→ **What needs to be done**
Among the lines of the material, copy those that hold the string "will".

[Input data]

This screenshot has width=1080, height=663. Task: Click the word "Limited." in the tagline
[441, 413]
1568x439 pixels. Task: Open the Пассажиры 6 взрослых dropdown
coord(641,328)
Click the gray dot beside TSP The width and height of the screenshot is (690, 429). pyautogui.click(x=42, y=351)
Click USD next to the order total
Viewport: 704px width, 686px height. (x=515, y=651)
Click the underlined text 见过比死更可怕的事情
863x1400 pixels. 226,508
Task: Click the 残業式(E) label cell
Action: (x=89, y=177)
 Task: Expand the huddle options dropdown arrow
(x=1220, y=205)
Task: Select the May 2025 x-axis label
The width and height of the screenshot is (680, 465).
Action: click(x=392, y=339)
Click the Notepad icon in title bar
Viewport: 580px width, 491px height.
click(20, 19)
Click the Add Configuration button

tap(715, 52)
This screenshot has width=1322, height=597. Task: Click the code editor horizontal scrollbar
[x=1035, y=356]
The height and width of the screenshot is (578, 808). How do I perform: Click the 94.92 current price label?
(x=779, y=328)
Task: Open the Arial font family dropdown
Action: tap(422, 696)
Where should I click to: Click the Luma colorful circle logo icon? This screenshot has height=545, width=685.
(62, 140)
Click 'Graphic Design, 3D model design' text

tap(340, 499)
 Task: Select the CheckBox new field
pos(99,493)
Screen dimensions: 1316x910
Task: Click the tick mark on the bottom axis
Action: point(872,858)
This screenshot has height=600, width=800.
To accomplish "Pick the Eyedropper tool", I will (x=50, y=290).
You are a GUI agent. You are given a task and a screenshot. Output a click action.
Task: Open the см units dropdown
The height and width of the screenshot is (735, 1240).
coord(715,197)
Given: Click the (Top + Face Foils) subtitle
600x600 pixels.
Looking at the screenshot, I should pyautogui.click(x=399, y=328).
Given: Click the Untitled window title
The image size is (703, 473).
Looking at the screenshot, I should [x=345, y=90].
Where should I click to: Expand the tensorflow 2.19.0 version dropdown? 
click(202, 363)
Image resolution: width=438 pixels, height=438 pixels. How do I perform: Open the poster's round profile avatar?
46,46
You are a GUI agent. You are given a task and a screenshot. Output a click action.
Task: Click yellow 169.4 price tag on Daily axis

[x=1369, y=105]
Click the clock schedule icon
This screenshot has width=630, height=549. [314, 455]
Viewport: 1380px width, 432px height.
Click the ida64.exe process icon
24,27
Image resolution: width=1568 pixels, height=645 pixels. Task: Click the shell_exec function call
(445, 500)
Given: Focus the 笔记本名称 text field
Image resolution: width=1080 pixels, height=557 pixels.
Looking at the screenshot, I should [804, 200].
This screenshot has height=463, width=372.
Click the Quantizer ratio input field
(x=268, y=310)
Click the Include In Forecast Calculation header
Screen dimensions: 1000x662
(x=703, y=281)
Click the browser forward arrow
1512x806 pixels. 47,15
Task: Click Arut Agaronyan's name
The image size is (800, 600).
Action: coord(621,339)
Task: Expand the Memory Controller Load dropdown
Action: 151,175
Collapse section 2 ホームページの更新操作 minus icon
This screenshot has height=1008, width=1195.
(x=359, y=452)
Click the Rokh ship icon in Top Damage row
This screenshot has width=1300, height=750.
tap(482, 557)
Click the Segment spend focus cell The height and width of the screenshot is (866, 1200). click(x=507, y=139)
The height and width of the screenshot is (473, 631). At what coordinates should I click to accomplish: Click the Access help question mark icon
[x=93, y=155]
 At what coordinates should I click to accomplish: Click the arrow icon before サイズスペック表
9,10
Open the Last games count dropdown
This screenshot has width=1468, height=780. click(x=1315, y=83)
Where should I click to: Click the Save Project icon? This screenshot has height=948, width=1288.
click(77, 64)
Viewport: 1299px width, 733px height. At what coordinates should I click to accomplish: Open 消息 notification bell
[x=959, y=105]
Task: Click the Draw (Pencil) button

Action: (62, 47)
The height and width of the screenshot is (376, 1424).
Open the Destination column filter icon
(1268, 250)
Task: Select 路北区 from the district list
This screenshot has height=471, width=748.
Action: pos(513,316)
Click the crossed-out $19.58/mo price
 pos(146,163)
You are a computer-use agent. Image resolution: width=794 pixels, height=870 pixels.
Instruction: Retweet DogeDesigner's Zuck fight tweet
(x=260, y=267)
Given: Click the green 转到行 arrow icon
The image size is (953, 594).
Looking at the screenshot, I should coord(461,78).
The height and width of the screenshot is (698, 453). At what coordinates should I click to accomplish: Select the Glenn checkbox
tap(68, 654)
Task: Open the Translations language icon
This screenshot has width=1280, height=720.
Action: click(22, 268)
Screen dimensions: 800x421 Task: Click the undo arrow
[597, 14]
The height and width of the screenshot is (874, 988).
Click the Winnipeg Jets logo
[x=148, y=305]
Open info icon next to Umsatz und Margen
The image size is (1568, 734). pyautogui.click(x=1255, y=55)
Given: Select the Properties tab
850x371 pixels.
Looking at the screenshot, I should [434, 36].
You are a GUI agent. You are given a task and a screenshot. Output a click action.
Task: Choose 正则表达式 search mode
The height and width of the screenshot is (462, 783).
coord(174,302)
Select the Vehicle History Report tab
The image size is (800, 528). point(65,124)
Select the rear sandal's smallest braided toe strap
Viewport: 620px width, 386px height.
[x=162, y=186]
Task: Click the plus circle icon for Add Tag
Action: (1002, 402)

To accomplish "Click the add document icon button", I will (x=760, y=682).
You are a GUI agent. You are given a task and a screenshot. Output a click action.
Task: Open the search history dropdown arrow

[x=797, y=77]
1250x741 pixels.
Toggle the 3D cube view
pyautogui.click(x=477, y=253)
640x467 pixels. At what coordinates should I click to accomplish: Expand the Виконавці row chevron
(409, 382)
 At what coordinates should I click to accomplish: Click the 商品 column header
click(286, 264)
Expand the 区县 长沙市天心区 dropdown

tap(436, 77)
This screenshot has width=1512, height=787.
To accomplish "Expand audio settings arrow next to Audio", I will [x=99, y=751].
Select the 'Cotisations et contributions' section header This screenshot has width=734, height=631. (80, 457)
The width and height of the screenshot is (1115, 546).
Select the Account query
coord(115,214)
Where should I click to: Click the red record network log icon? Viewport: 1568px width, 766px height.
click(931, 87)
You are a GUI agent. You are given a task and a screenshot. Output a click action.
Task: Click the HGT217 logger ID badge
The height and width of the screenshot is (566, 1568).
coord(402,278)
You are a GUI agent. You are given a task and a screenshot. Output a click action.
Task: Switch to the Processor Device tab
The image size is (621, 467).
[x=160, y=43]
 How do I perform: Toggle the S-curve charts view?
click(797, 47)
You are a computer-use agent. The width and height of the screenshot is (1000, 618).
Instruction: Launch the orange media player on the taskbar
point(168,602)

[/Input data]

→ **Your solution**
To accomplish "Pick the Eyedropper tool", I will (x=50, y=290).
To accomplish "Click the add document icon button", I will (x=760, y=682).
To accomplish "Expand audio settings arrow next to Audio", I will [x=99, y=751].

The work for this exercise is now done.